I've posted it before, but you may not have seen it: Newsweek ran quite a long article on ``Why Do They Hate Us'', by Fareed Zakaria, that I think has a reasonable explanation for that, which I've tried to paraphrase above.
I read that when you posted it earlier and agree that it was a good analysis. Also not too divergent, I don't think, from much of what Lewis had to say in his book (essays entitled "The Roots of Muslim Rage" that went into the book are on-line
here ).
When Lewis fleshed those essays out, though, into his small book, he took a more provocative stance and title ("What Went Wrong?") and spent more time dwelling on the question of why the Muslim world -- once the pinnacle of science, economy, etc. -- fell behind in many areas. I'm going to have to re-read it, because in part I almost get the creeps talking/posting about it when I fear misinterpreting him or lapsing into near-racist generalization. My take-home, though, was that there are a lot of Muslims experiencing conflicting feelings of correctness/rightness (and I guess state-aligned religion in a place like Saudi Arabia is one expression of that) along with insecurity and dependency (dependence on foreign workers in Saudi being another example of an ambivalence "need but resent" phenomenon) and frustration.

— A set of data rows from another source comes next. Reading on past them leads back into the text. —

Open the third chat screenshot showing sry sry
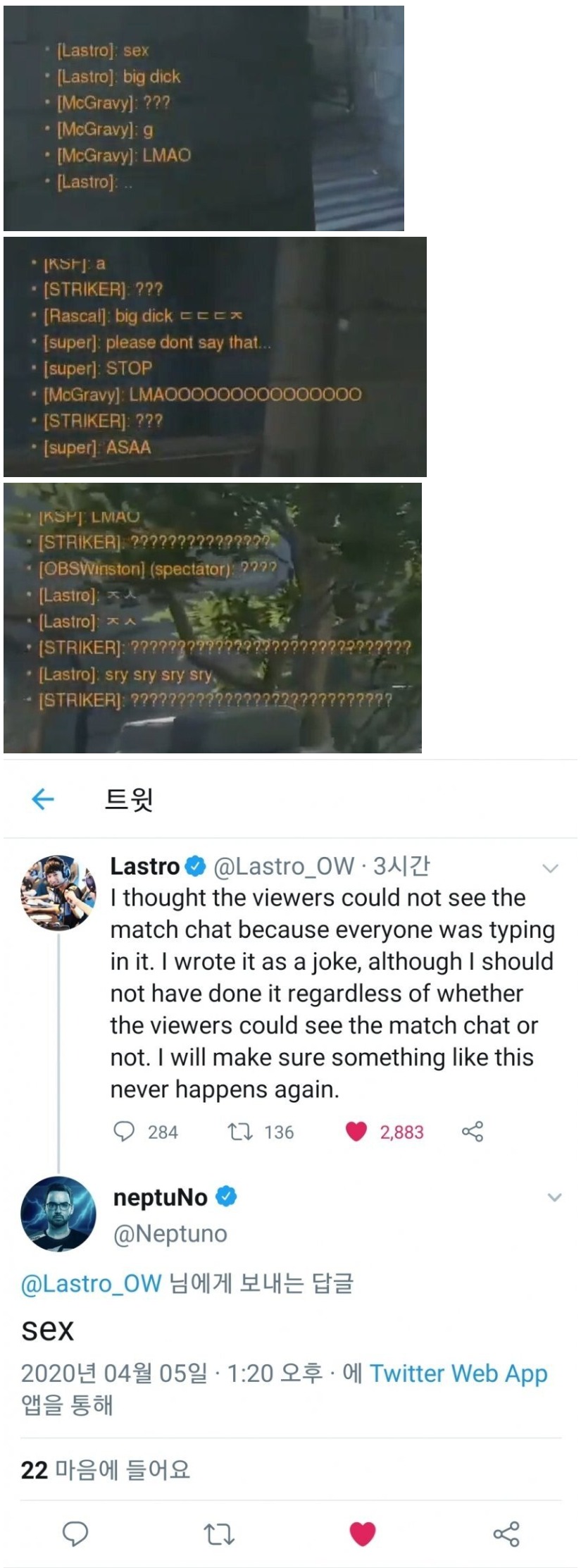 coord(213,618)
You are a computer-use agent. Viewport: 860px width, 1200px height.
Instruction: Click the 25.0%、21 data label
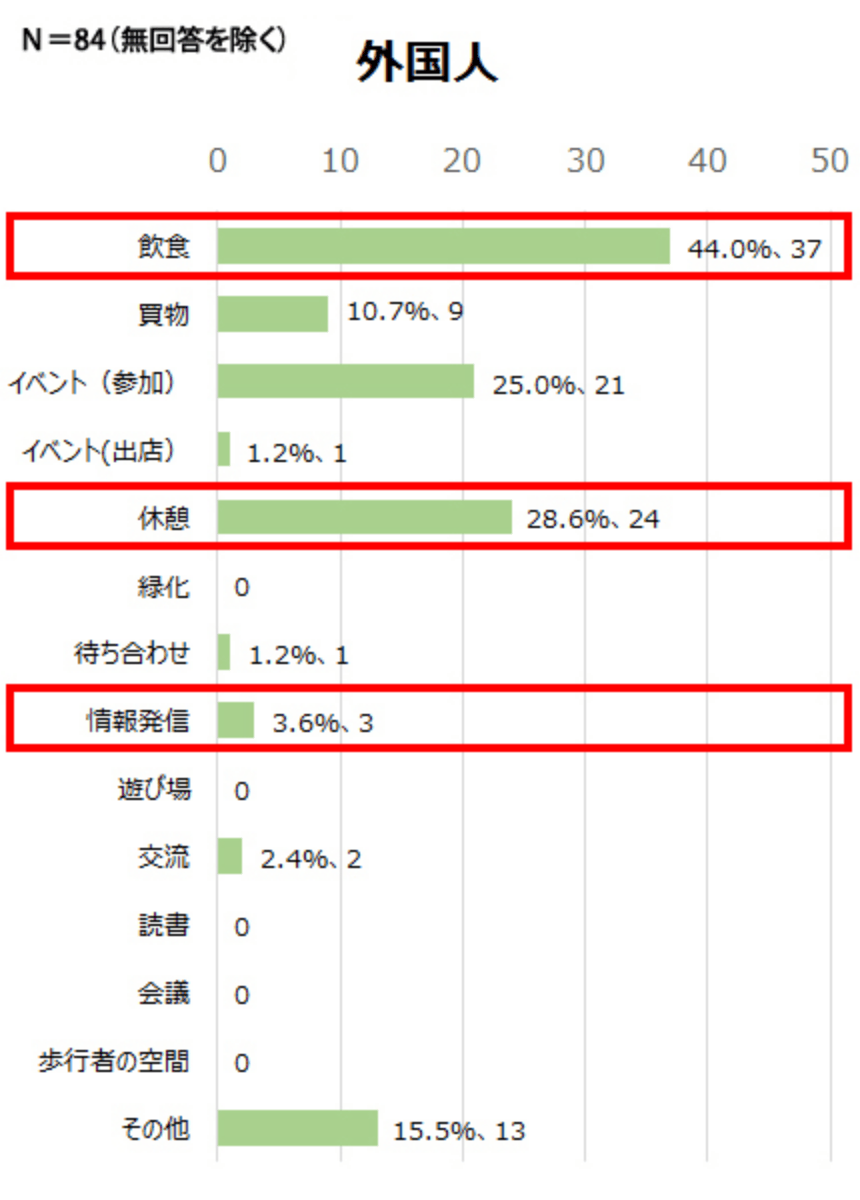point(558,385)
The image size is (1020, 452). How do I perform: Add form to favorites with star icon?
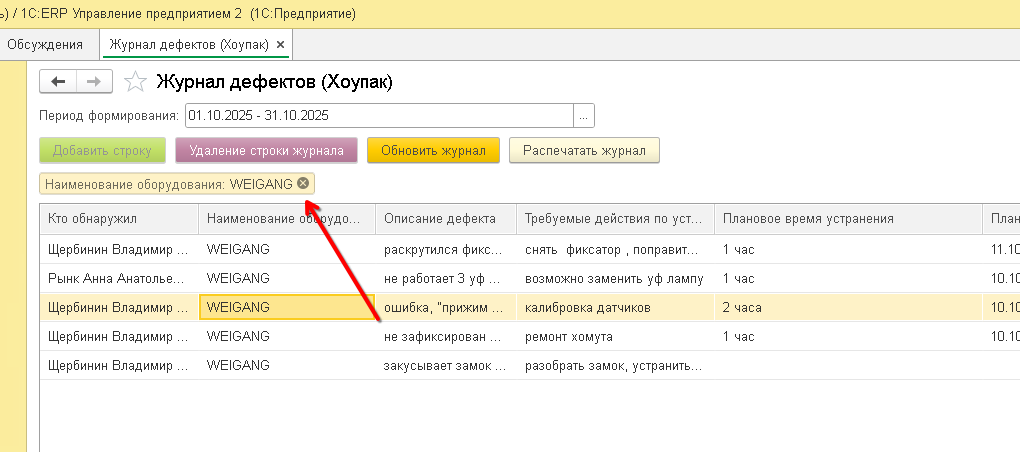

Leaving aside political constructs like the Saudi royal family and focusing more on a "man-in-the-street" view (oh, like I'm an expert or have ever been there) -- the guy who said he used to think the US was a just nation for example -- the term that I see applied in analyses is "humilation". On the street, people have been successively humiliated by Ottomans, by European imperial powers (England, France), by Israel (several wars) and by their own corrupt leaders. If "inferiority complex" is not a legitimate handle, I would say that the combination of frustrations and humiiations are not likely to improve collective self-esteem. Where do very broadly held "The Mossad was behind 9/11" delusions gestate?
Anyhow, into all of this, we righteous Crusaders of the US of A march into Iraq. And "humiliating" is again heard from more than one acute reporter, ambassador, and by other seemingly thoughtful, sympathetic observers. This rings true to me. I have to ask, is this what the administration is aiming for?